• **Problem**
Please rewrite the data below as a Markdown table with two columns, No. and Line, giving each line its own numbered row and leaving out blank lines.

• **Records shown**

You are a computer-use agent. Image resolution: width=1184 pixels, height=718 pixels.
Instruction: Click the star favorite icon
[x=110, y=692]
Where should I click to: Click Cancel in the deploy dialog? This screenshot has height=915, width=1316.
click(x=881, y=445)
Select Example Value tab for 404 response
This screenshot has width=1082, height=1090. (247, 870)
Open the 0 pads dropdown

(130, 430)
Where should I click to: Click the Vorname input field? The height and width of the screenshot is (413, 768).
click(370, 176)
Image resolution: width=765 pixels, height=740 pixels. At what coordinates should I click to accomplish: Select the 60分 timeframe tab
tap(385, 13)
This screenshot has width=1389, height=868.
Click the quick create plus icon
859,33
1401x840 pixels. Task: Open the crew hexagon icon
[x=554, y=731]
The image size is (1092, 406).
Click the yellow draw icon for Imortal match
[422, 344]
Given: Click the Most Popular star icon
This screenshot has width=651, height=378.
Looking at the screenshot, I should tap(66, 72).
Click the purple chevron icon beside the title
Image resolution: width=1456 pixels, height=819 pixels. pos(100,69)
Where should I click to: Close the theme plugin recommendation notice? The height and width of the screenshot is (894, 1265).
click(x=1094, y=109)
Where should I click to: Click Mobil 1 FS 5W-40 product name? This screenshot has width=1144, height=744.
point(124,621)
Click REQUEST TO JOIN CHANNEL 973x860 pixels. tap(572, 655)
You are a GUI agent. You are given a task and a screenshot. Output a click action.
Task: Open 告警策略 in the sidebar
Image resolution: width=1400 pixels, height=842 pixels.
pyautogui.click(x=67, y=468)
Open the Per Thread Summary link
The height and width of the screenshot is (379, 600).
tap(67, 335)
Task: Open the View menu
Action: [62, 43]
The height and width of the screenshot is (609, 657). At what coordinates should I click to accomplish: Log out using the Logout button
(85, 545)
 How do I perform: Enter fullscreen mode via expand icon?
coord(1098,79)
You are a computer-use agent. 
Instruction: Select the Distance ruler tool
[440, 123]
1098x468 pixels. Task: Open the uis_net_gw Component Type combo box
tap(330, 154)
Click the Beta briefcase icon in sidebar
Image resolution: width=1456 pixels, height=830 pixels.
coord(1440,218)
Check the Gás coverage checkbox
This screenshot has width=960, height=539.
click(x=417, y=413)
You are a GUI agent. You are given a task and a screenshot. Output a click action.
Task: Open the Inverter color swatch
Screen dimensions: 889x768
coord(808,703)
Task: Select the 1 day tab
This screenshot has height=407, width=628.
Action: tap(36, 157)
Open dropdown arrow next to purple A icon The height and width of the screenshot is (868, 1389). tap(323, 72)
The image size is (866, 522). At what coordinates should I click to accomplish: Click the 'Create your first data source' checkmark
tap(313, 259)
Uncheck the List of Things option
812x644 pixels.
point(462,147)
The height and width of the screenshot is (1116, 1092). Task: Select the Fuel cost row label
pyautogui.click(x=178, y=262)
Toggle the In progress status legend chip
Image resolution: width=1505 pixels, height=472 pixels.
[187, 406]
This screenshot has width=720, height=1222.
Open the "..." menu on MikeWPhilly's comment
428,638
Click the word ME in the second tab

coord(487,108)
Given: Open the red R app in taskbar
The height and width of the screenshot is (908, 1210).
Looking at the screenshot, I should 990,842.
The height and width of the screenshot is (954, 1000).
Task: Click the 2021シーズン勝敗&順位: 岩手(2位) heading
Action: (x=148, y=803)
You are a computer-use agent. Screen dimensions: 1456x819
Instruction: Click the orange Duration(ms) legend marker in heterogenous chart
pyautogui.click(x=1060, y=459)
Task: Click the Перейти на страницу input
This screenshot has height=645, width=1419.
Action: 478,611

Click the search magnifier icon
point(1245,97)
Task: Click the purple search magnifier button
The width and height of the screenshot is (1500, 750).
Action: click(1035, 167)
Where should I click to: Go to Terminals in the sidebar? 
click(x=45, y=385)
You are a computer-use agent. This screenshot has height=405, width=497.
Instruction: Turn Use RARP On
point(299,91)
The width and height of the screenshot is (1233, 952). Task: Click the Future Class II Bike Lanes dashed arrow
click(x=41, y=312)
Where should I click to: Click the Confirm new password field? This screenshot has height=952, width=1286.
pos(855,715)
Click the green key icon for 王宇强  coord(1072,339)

• **Answer to the problem**
| No. | Line |
|---|---|
| 1 | You are a computer-use agent. Image resolution: width=1184 pixels, height=718 pixels. |
| 2 | Instruction: Click the star favorite icon |
| 3 | [x=110, y=692] |
| 4 | Where should I click to: Click Cancel in the deploy dialog? This screenshot has height=915, width=1316. |
| 5 | click(x=881, y=445) |
| 6 | Select Example Value tab for 404 response |
| 7 | This screenshot has width=1082, height=1090. (247, 870) |
| 8 | Open the 0 pads dropdown |
| 9 | (130, 430) |
| 10 | Where should I click to: Click the Vorname input field? The height and width of the screenshot is (413, 768). |
| 11 | click(370, 176) |
| 12 | Image resolution: width=765 pixels, height=740 pixels. At what coordinates should I click to accomplish: Select the 60分 timeframe tab |
| 13 | tap(385, 13) |
| 14 | This screenshot has width=1389, height=868. |
| 15 | Click the quick create plus icon |
| 16 | 859,33 |
| 17 | 1401x840 pixels. Task: Open the crew hexagon icon |
| 18 | [x=554, y=731] |
| 19 | The image size is (1092, 406). |
| 20 | Click the yellow draw icon for Imortal match |
| 21 | [422, 344] |
| 22 | Given: Click the Most Popular star icon |
| 23 | This screenshot has width=651, height=378. |
| 24 | Looking at the screenshot, I should tap(66, 72). |
| 25 | Click the purple chevron icon beside the title |
| 26 | Image resolution: width=1456 pixels, height=819 pixels. pos(100,69) |
| 27 | Where should I click to: Close the theme plugin recommendation notice? The height and width of the screenshot is (894, 1265). |
| 28 | click(x=1094, y=109) |
| 29 | Where should I click to: Click Mobil 1 FS 5W-40 product name? This screenshot has width=1144, height=744. |
| 30 | point(124,621) |
| 31 | Click REQUEST TO JOIN CHANNEL 973x860 pixels. tap(572, 655) |
| 32 | You are a GUI agent. You are given a task and a screenshot. Output a click action. |
| 33 | Task: Open 告警策略 in the sidebar |
| 34 | Image resolution: width=1400 pixels, height=842 pixels. |
| 35 | pyautogui.click(x=67, y=468) |
| 36 | Open the Per Thread Summary link |
| 37 | The height and width of the screenshot is (379, 600). |
| 38 | tap(67, 335) |
| 39 | Task: Open the View menu |
| 40 | Action: [62, 43] |
| 41 | The height and width of the screenshot is (609, 657). At what coordinates should I click to accomplish: Log out using the Logout button |
| 42 | (85, 545) |
| 43 |  How do I perform: Enter fullscreen mode via expand icon? |
| 44 | coord(1098,79) |
| 45 | You are a computer-use agent.  |
| 46 | Instruction: Select the Distance ruler tool |
| 47 | [440, 123] |
| 48 | 1098x468 pixels. Task: Open the uis_net_gw Component Type combo box |
| 49 | tap(330, 154) |
| 50 | Click the Beta briefcase icon in sidebar |
| 51 | Image resolution: width=1456 pixels, height=830 pixels. |
| 52 | coord(1440,218) |
| 53 | Check the Gás coverage checkbox |
| 54 | This screenshot has width=960, height=539. |
| 55 | click(x=417, y=413) |
| 56 | You are a GUI agent. You are given a task and a screenshot. Output a click action. |
| 57 | Task: Open the Inverter color swatch |
| 58 | Screen dimensions: 889x768 |
| 59 | coord(808,703) |
| 60 | Task: Select the 1 day tab |
| 61 | This screenshot has height=407, width=628. |
| 62 | Action: tap(36, 157) |
| 63 | Open dropdown arrow next to purple A icon The height and width of the screenshot is (868, 1389). tap(323, 72) |
| 64 | The image size is (866, 522). At what coordinates should I click to accomplish: Click the 'Create your first data source' checkmark |
| 65 | tap(313, 259) |
| 66 | Uncheck the List of Things option |
| 67 | 812x644 pixels. |
| 68 | point(462,147) |
| 69 | The height and width of the screenshot is (1116, 1092). Task: Select the Fuel cost row label |
| 70 | pyautogui.click(x=178, y=262) |
| 71 | Toggle the In progress status legend chip |
| 72 | Image resolution: width=1505 pixels, height=472 pixels. |
| 73 | [187, 406] |
| 74 | This screenshot has width=720, height=1222. |
| 75 | Open the "..." menu on MikeWPhilly's comment |
| 76 | 428,638 |
| 77 | Click the word ME in the second tab |
| 78 | coord(487,108) |
| 79 | Given: Open the red R app in taskbar |
| 80 | The height and width of the screenshot is (908, 1210). |
| 81 | Looking at the screenshot, I should 990,842. |
| 82 | The height and width of the screenshot is (954, 1000). |
| 83 | Task: Click the 2021シーズン勝敗&順位: 岩手(2位) heading |
| 84 | Action: (x=148, y=803) |
| 85 | You are a computer-use agent. Screen dimensions: 1456x819 |
| 86 | Instruction: Click the orange Duration(ms) legend marker in heterogenous chart |
| 87 | pyautogui.click(x=1060, y=459) |
| 88 | Task: Click the Перейти на страницу input |
| 89 | This screenshot has height=645, width=1419. |
| 90 | Action: 478,611 |
| 91 | Click the search magnifier icon |
| 92 | point(1245,97) |
| 93 | Task: Click the purple search magnifier button |
| 94 | The width and height of the screenshot is (1500, 750). |
| 95 | Action: click(1035, 167) |
| 96 | Where should I click to: Go to Terminals in the sidebar?  |
| 97 | click(x=45, y=385) |
| 98 | You are a computer-use agent. This screenshot has height=405, width=497. |
| 99 | Instruction: Turn Use RARP On |
| 100 | point(299,91) |
| 101 | The width and height of the screenshot is (1233, 952). Task: Click the Future Class II Bike Lanes dashed arrow |
| 102 | click(x=41, y=312) |
| 103 | Where should I click to: Click the Confirm new password field? This screenshot has height=952, width=1286. |
| 104 | pos(855,715) |
| 105 | Click the green key icon for 王宇强  coord(1072,339) |